*** Excerpted passage ***
Dunedin GPs are criticising the Southern Primary Health Organisation's proposed funding changes, saying it is offering to pay for procedures that come under the district health board, while leaving other patients in the lurch.
GPs and other interested parties have been consulted this month on the PHO's 2011-12 clinical programme.
Amity Health Centre GP Phil White said between 150 and 175 of the practice's patients receiving help for chronic conditions appeared not to qualify under new criteria focused on Maori, Pacific Islanders, and those living in the poorest areas.
The focus had switched from subsidising patients with a range of health conditions, towards targeting specific health issues, focused on "high needs" patients.
This meant a millionaire living in a deprived area of South Dunedin would qualify for some programmes while a very ill person living in a wealthier area could miss out, Dr White said.
The PHO seemed to have wandered into areas of district health board care, such as colonoscopy and CT colonography, which are used to diagnose cancer.
"While we aren't against improvements in access [to diagnostic procedures] we feel it should come from secondary care [budgets].
Mr White said the super PHO that formed in October from nine Otago and Southland entities seemed to be struggling to provide consistency across the region and had fallen back on ethnicity and socioeconomic data instead of "innovative" solutions.
His views reflected those of his three GP colleagues at Amity, he said.
*** End of Excerpted passage ***
*** Collected data ***
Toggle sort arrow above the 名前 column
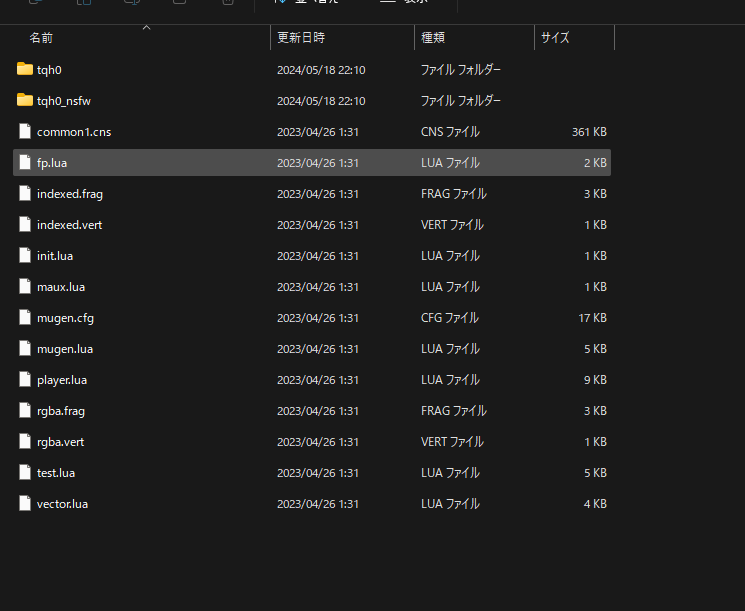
*** End of Collected data ***
## What to do
- 1) Transcribe, from the article on the health organization's funding changes, everything from "This meant a" down to "secondary care [budgets].".
- 2) Continue the article on the health organization's funding changes from its last sentence.

## Per-task outputs
- 1)
This meant a millionaire living in a deprived area of South Dunedin would qualify for some programmes while a very ill person living in a wealthier area could miss out, Dr White said.
The PHO seemed to have wandered into areas of district health board care, such as colonoscopy and CT colonography, which are used to diagnose cancer.
"While we aren't against improvements in access [to diagnostic procedures] we feel it should come from secondary care [budgets].

- 2)
Mornington Health Centre manager Barbara Bridger said the PHO appeared to be trying to dig the health board out of its deficit by funding procedures like colonoscopy.
Ms Bridger opposed changes in the way money for chronic conditions would be distributed, saying it focused on short-term treatment rather than managing conditions.
Mornington's submission to the PHO, co-signed by GPs Dr Tony Fitchett and Dr John Greaves, says if the PHO went ahead and "siphoned" money off to health board services it was unfair to Otago and Southland people.
SPHO chairman Dr Conway Powell said there were some "desperately crook" people who needed immediate help.
Of colonoscopies, funding would be focused on patients in Otago where access to the procedure was worse than Southland. In Southland, males requiring lung X-rays would be prioritised. The PHO would use both the public and private sectors.
The PHO had just $13-$14 per patient in discretionary health programme spending to dole out, he said.
Southern District Health Board funding and finance general manager Robert Mackway-Jones said the health board would talk to the PHO about its proposals.